■ Problem statement:
Reproduce every record below exactly as it appears.

■ Records for processing:
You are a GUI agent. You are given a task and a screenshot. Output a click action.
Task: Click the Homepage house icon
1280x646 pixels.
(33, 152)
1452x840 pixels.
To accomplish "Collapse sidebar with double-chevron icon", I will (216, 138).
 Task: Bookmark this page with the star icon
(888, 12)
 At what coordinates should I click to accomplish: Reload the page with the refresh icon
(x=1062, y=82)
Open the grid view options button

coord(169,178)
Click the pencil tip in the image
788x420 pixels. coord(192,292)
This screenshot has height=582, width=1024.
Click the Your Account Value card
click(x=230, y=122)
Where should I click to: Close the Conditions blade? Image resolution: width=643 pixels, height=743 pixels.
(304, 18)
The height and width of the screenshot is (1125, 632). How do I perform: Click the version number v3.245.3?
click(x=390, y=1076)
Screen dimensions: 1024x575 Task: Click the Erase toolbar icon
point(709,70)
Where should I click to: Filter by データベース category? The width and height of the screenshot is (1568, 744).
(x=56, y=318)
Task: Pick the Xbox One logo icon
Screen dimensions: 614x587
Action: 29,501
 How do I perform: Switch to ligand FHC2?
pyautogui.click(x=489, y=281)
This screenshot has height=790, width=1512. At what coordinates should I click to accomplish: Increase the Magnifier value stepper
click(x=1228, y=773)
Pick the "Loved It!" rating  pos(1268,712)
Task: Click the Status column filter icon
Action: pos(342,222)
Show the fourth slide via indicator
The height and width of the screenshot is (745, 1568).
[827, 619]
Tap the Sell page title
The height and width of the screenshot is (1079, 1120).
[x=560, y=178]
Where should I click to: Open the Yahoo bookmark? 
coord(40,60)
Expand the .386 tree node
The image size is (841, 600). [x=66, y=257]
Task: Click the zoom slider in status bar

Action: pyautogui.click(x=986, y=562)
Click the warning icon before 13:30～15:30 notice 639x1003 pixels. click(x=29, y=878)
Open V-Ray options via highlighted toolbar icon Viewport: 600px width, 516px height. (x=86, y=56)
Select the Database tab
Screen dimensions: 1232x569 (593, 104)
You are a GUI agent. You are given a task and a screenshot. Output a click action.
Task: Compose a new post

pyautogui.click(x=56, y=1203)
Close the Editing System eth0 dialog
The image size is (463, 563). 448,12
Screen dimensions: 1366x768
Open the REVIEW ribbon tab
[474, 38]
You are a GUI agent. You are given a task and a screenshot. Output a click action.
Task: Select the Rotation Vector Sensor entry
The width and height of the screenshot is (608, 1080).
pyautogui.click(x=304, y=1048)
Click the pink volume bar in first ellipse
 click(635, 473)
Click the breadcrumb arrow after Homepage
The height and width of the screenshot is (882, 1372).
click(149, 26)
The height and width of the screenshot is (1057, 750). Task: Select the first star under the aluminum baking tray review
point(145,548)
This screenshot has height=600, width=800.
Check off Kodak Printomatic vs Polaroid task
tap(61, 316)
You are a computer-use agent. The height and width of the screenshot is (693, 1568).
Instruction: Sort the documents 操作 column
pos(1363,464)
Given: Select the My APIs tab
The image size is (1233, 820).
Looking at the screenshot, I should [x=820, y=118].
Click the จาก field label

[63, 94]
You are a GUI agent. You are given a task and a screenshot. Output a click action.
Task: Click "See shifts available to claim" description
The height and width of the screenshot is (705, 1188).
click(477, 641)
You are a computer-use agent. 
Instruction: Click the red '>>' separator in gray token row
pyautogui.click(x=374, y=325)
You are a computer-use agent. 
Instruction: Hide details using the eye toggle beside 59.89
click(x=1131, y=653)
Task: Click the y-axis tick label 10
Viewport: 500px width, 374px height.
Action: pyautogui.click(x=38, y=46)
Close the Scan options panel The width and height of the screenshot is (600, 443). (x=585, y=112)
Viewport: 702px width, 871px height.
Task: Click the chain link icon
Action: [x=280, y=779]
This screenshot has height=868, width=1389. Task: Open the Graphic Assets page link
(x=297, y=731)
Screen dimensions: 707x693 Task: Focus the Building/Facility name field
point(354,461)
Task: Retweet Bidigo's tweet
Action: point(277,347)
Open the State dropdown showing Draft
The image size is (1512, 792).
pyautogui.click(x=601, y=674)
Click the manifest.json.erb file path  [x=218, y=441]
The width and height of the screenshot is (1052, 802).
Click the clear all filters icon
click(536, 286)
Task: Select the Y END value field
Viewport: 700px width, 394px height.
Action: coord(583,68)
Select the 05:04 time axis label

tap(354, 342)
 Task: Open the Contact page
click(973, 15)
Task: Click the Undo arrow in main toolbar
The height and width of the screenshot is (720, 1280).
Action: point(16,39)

■ Solved problem:
You are a GUI agent. You are given a task and a screenshot. Output a click action.
Task: Click the Homepage house icon
1280x646 pixels.
(33, 152)
1452x840 pixels.
To accomplish "Collapse sidebar with double-chevron icon", I will (216, 138).
 Task: Bookmark this page with the star icon
(888, 12)
 At what coordinates should I click to accomplish: Reload the page with the refresh icon
(x=1062, y=82)
Open the grid view options button

coord(169,178)
Click the pencil tip in the image
788x420 pixels. coord(192,292)
This screenshot has height=582, width=1024.
Click the Your Account Value card
click(x=230, y=122)
Where should I click to: Close the Conditions blade? Image resolution: width=643 pixels, height=743 pixels.
(304, 18)
The height and width of the screenshot is (1125, 632). How do I perform: Click the version number v3.245.3?
click(x=390, y=1076)
Screen dimensions: 1024x575 Task: Click the Erase toolbar icon
point(709,70)
Where should I click to: Filter by データベース category? The width and height of the screenshot is (1568, 744).
(x=56, y=318)
Task: Pick the Xbox One logo icon
Screen dimensions: 614x587
Action: 29,501
 How do I perform: Switch to ligand FHC2?
pyautogui.click(x=489, y=281)
This screenshot has height=790, width=1512. At what coordinates should I click to accomplish: Increase the Magnifier value stepper
click(x=1228, y=773)
Pick the "Loved It!" rating  pos(1268,712)
Task: Click the Status column filter icon
Action: pos(342,222)
Show the fourth slide via indicator
The height and width of the screenshot is (745, 1568).
[827, 619]
Tap the Sell page title
The height and width of the screenshot is (1079, 1120).
[x=560, y=178]
Where should I click to: Open the Yahoo bookmark? 
coord(40,60)
Expand the .386 tree node
The image size is (841, 600). [x=66, y=257]
Task: Click the zoom slider in status bar

Action: pyautogui.click(x=986, y=562)
Click the warning icon before 13:30～15:30 notice 639x1003 pixels. click(x=29, y=878)
Open V-Ray options via highlighted toolbar icon Viewport: 600px width, 516px height. (x=86, y=56)
Select the Database tab
Screen dimensions: 1232x569 (593, 104)
You are a GUI agent. You are given a task and a screenshot. Output a click action.
Task: Compose a new post

pyautogui.click(x=56, y=1203)
Close the Editing System eth0 dialog
The image size is (463, 563). 448,12
Screen dimensions: 1366x768
Open the REVIEW ribbon tab
[474, 38]
You are a GUI agent. You are given a task and a screenshot. Output a click action.
Task: Select the Rotation Vector Sensor entry
The width and height of the screenshot is (608, 1080).
pyautogui.click(x=304, y=1048)
Click the pink volume bar in first ellipse
 click(635, 473)
Click the breadcrumb arrow after Homepage
The height and width of the screenshot is (882, 1372).
click(149, 26)
The height and width of the screenshot is (1057, 750). Task: Select the first star under the aluminum baking tray review
point(145,548)
This screenshot has height=600, width=800.
Check off Kodak Printomatic vs Polaroid task
tap(61, 316)
You are a computer-use agent. The height and width of the screenshot is (693, 1568).
Instruction: Sort the documents 操作 column
pos(1363,464)
Given: Select the My APIs tab
The image size is (1233, 820).
Looking at the screenshot, I should [x=820, y=118].
Click the จาก field label

[63, 94]
You are a GUI agent. You are given a task and a screenshot. Output a click action.
Task: Click "See shifts available to claim" description
The height and width of the screenshot is (705, 1188).
click(477, 641)
You are a computer-use agent. 
Instruction: Click the red '>>' separator in gray token row
pyautogui.click(x=374, y=325)
You are a computer-use agent. 
Instruction: Hide details using the eye toggle beside 59.89
click(x=1131, y=653)
Task: Click the y-axis tick label 10
Viewport: 500px width, 374px height.
Action: pyautogui.click(x=38, y=46)
Close the Scan options panel The width and height of the screenshot is (600, 443). (x=585, y=112)
Viewport: 702px width, 871px height.
Task: Click the chain link icon
Action: [x=280, y=779]
This screenshot has height=868, width=1389. Task: Open the Graphic Assets page link
(x=297, y=731)
Screen dimensions: 707x693 Task: Focus the Building/Facility name field
point(354,461)
Task: Retweet Bidigo's tweet
Action: point(277,347)
Open the State dropdown showing Draft
The image size is (1512, 792).
pyautogui.click(x=601, y=674)
Click the manifest.json.erb file path  [x=218, y=441]
The width and height of the screenshot is (1052, 802).
Click the clear all filters icon
click(536, 286)
Task: Select the Y END value field
Viewport: 700px width, 394px height.
Action: coord(583,68)
Select the 05:04 time axis label

tap(354, 342)
 Task: Open the Contact page
click(973, 15)
Task: Click the Undo arrow in main toolbar
The height and width of the screenshot is (720, 1280).
Action: point(16,39)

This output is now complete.